Artificial intelligence build-outs. Approximately 45 percent of Dell’s server revenue is already connected to AI workloads, according to Piper Sandler. Demand for accelerated computing, high-capacity storage, and low-latency networking is growing across industries deploying generative AI and machine-learning models, reinforcing the company’s positioning.
Windows 10 end-of-life. Microsoft support for Windows 10 concludes on Oct. 14, 2025. As detailed on the company’s official product lifecycle page, roughly half of existing commercial PCs still run the operating system. Piper Sandler believes the approaching deadline could trigger a sizable PC replacement wave, benefiting Dell’s client solutions segment.
Stock performance and valuation
Dell shares have gained roughly 250 percent since November 2022, a move the brokerage attributes to the market’s growing perception of the company as an AI infrastructure supplier. Despite the substantial run-up, Piper Sandler argues that the stock does not fully discount the magnitude of the 2026 server and storage refresh cycle, nor the incremental sales tied to Windows migration projects.
The $172 price objective implies additional upside from current trading levels at the time of the report. The firm’s model factors in mid-double-digit revenue growth in Dell’s Infrastructure Solutions Group, as well as stable margins in its PC unit despite competitive pressure from other hardware vendors.
Risks highlighted
The note also identifies factors that could temper Dell’s growth trajectory. Chief among them is the ongoing shift by enterprises toward public cloud services, which can reduce demand for on-premises servers and storage. Piper Sandler further cautions that Dell could lose PC market share if consumers and businesses favor rival brands during the Windows replacement cycle.
Additionally, the analysts point to macroeconomic uncertainty and potential delays in corporate capital-expenditure budgets. If technology spending weakens, the timing and scale of the envisioned refresh could slip, affecting Dell’s revenue forecasts.
Company overview
Dell Technologies, headquartered in Round Rock, Texas, provides information-technology hardware, software, and services to customers worldwide. Its Infrastructure Solutions Group sells servers, storage arrays, and networking equipment, while the Client Solutions Group offers laptops, desktops, and peripherals to commercial and consumer buyers. The company also operates a small but growing services unit that supports multi-cloud deployments and cybersecurity solutions.
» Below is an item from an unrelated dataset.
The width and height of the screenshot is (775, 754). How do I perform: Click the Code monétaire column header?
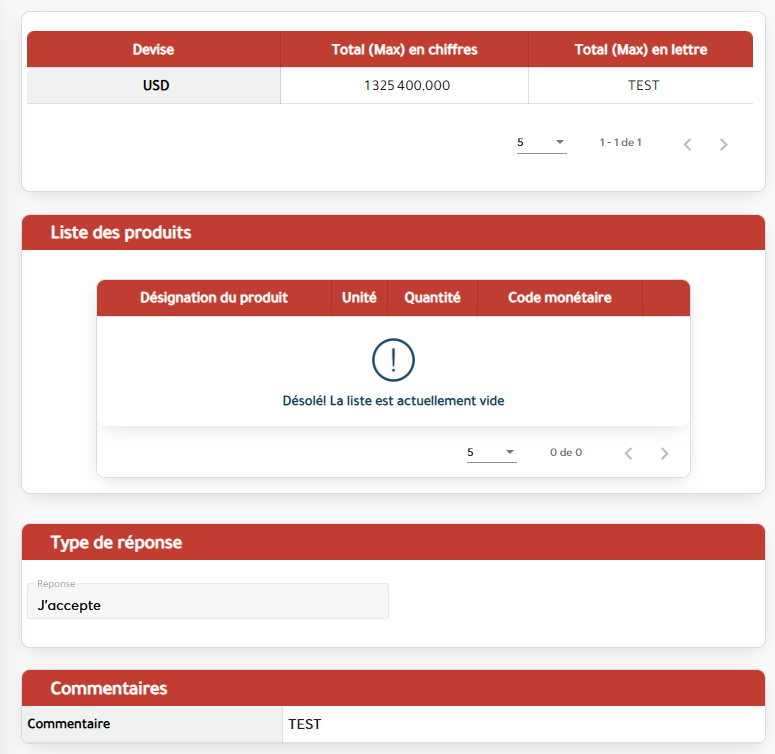pyautogui.click(x=559, y=298)

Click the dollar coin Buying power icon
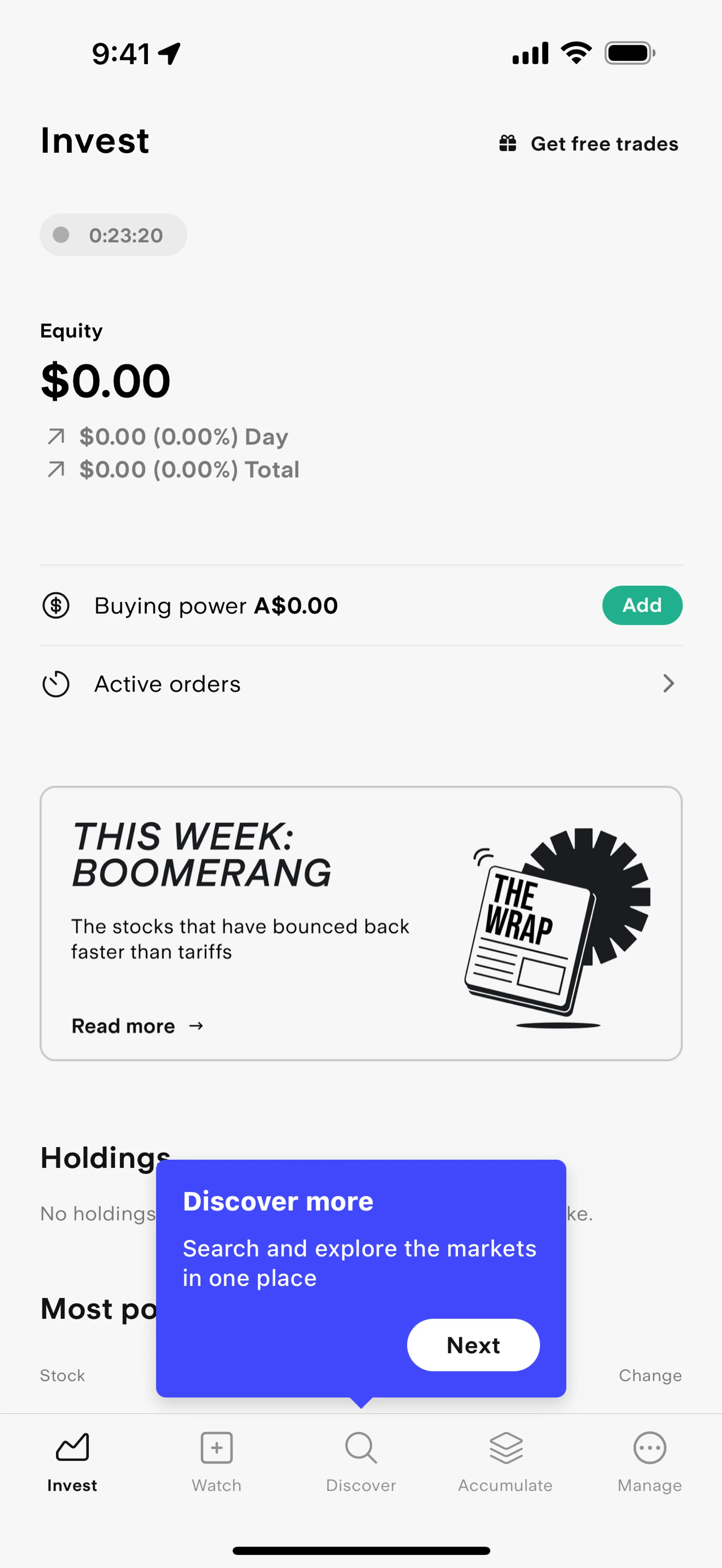point(56,605)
In recent quarters, management has emphasized AI-ready systems and integrated solutions designed to simplify deployment of large language models and data analytics workloads. The company has partnered with leading semiconductor manufacturers to supply accelerators and processors optimized for AI training and inference.
Outlook into 2026
Piper Sandler’s forecast assumes that many enterprise data centers will reach the end of a typical four- to five-year hardware refresh cycle in 2026. The firm expects heightened demand for servers equipped with advanced CPUs and GPUs, higher-density storage, and updated networking fabrics capable of supporting AI and other data-intensive applications. Dell’s existing channel relationships and ability to bundle hardware with financing options are viewed as competitive advantages in capturing that spend.
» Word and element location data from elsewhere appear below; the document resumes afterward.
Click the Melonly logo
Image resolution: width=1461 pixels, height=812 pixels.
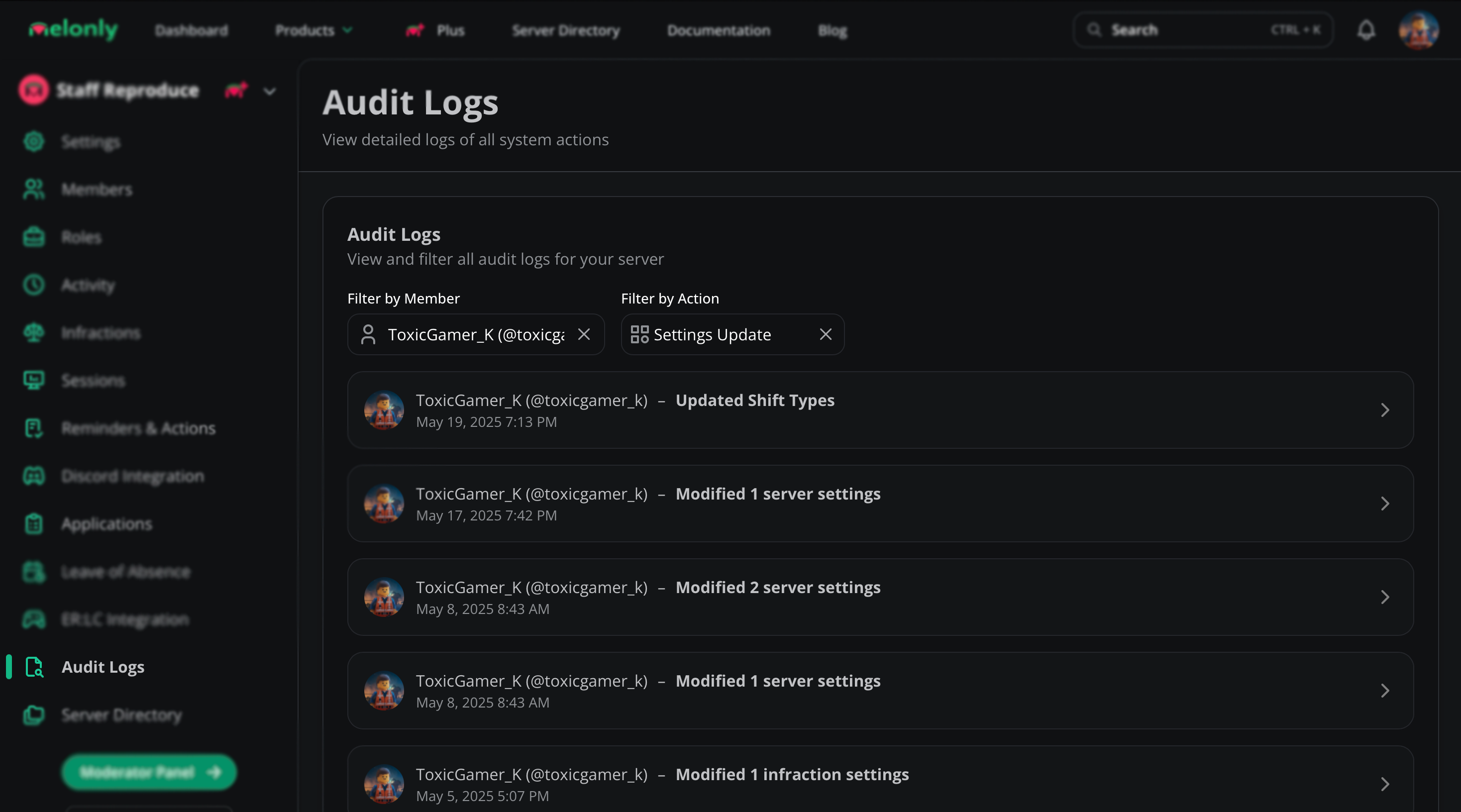tap(73, 29)
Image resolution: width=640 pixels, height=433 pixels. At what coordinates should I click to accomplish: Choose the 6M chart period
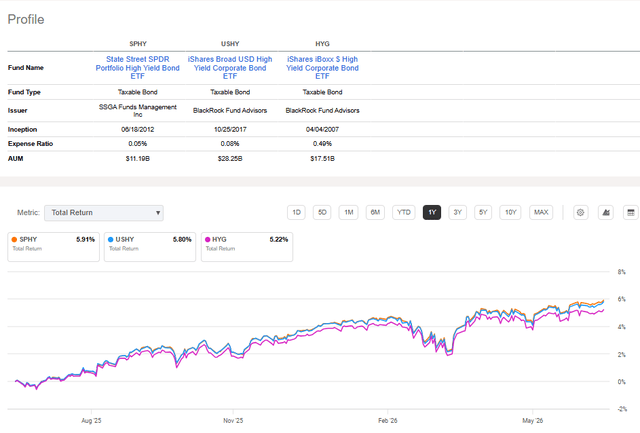coord(375,212)
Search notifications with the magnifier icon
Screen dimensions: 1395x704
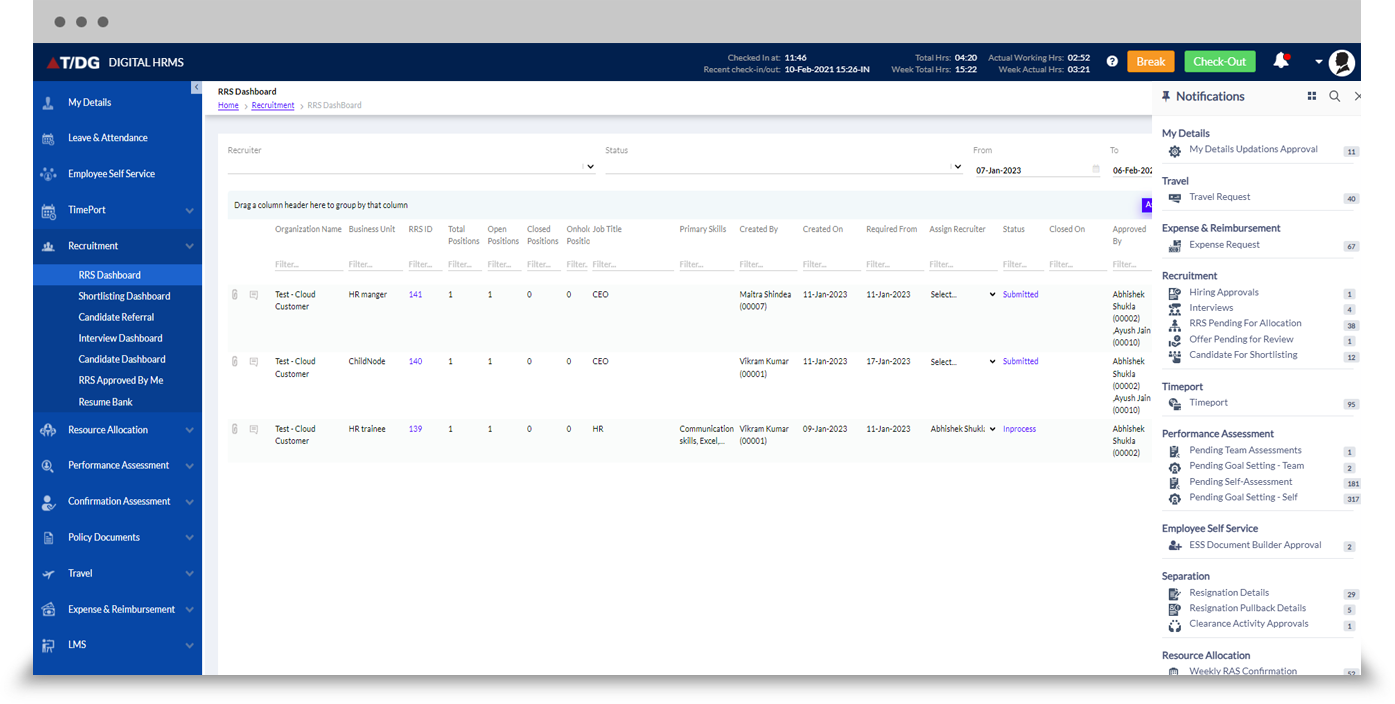click(x=1335, y=96)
Separately, the sunset of Windows 10 support is projected to influence corporate IT budgets in 2025 and early 2026. Companies that postpone migration could face higher support costs and security risks, encouraging them to replace aging PCs. Dell, traditionally a leading supplier of commercial notebooks and desktops, may see incremental unit shipments as the deadline approaches.
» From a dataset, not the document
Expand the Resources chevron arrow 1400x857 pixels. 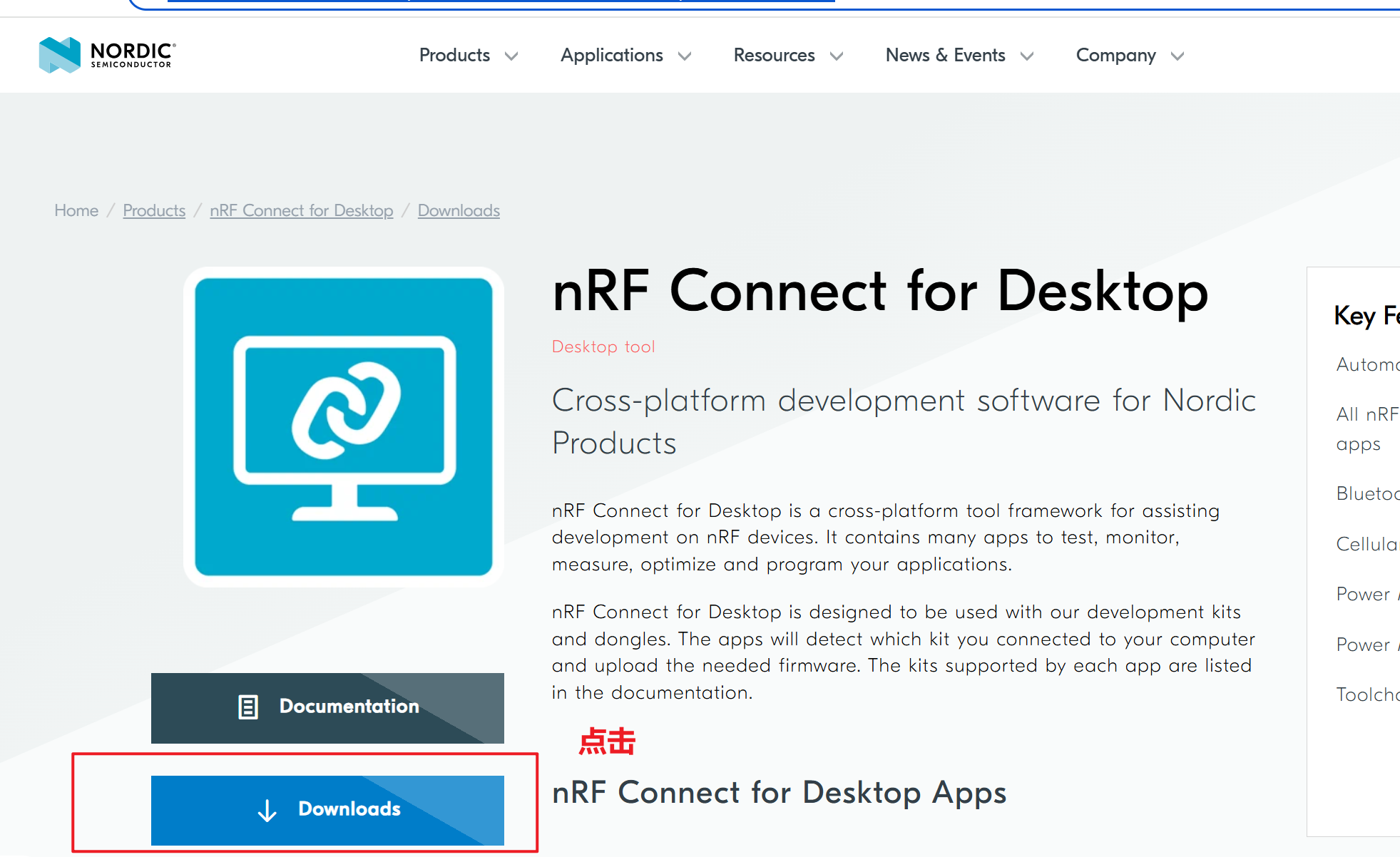click(x=837, y=56)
While Piper Sandler acknowledges the competitive and macroeconomic risks, the brokerage concludes that the combination of AI infrastructure investment, operating-system migration, and a broad data center refresh cycle could provide Dell with multiple avenues for revenue growth. The firm’s Overweight rating reflects confidence that these factors, taken together, outweigh potential headwinds from public cloud adoption and PC share shifts.
Market participants will monitor Dell’s quarterly results and guidance for signals that enterprise customers are beginning to allocate budgets for the cycles envisioned by Piper Sandler. Any evidence of early orders for AI-optimized servers or increased PC procurement tied to Windows 10 replacement could validate the brokerage’s projections ahead of the 2026 time frame.